By Glory Edozien
“You’re deceiving yourself Glory.
There’s no step by step with guys like this, it has to be surgical. You
cut him off, like a bad appendix. Pull him out, like a rotten tooth.
Turn away and don’t look back.”- Omo
It started during the Occupy Nigeria
movement. While the whole country was embroiled in a bitter struggle
over fuel subsidy increase, I was involved in a different struggle of my
own. Boredom. So in the evening, my cousins and I, took a trip down to a
popular spot on the Island, sipped on a few glasses of alcohol as we
looked into the Lagos skyline. That was how I met him. He was a friend
of a friend and as soon as my eyes caught his, I felt like a deer
trapped in headlights. I couldn’t stop staring, and as the night
progressed my eyes would linger for longer than required on him. His
small eyes, the way he squinted them and tiled his dark well shaved head
backwards anytime he laughed or the way his bottom lip pouted ever so
slightly when he smiled.
The night ended and we exchanged
details. The following afternoon, I received a friendly text from him, I
replied and before long we had arranged to meet the following day. And
so began my voyage into the abyss of reckless abandonment. Phone calls,
bb chats, dinners, house visits, augmented with my day dreams of him and
the lingering sweet memories of our previous visits. Without knowing
it, I had leapt into the wind without a parachute, I was free falling
without any indication of a soft landing underneath. And as with all ill
thought out plans, only in the midst of chaos do you begin to realize
how vulnerable you’ve let yourself become.
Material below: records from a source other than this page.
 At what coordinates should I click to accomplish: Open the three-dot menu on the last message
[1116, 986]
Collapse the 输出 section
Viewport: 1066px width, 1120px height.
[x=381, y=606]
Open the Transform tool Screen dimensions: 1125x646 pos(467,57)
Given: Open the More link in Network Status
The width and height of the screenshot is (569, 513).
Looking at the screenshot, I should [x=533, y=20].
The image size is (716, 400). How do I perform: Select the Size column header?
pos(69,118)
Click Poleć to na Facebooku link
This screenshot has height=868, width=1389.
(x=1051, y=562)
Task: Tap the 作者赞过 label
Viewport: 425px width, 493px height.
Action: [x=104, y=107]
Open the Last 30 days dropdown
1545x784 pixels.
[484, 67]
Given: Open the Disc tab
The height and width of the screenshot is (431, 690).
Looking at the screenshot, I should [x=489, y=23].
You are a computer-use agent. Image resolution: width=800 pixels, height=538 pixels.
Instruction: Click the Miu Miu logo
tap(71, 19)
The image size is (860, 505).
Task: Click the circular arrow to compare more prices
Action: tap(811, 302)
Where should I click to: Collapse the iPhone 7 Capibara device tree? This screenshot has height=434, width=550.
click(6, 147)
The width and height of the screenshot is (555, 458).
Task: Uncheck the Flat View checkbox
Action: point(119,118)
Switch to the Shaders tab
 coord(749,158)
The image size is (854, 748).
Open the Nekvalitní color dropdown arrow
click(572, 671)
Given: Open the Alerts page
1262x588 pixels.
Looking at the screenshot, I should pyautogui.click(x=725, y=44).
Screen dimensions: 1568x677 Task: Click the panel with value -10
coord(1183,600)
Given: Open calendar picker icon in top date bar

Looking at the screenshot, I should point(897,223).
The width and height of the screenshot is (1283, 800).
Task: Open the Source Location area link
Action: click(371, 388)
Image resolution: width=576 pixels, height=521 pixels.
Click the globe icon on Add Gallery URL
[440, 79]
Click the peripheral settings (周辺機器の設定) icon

Perhaps it was somewhere in-between the
soft kisses he planted on my forehead or the way he would put his hand
on the small of my back or how he would gently place fraying stands of
my hair behind my ears….or maybe it was the way he looked at me after
the first time we kissed, I am not sure, but somewhere in between these
saccharine drenched moments, I had lost myself and if I am honest I
wasn’t particularly sure I wanted to be found. The only problem was, if I
had bothered to stop long enough to allow my brain to do any thinking
besides counting down the seconds to our next meeting, I would have
realized the truth. I had emotionally invested in a venture that didn’t
exist. I had put a down payment on a fictional relationship, that only
involved one party – ME. Slowly I began to realize that I was the one
doing all the communicating, always asking when next we would meet,
always wanting to know how his day was going, always wanting to be part
of his day, and him never really committing one way or the other.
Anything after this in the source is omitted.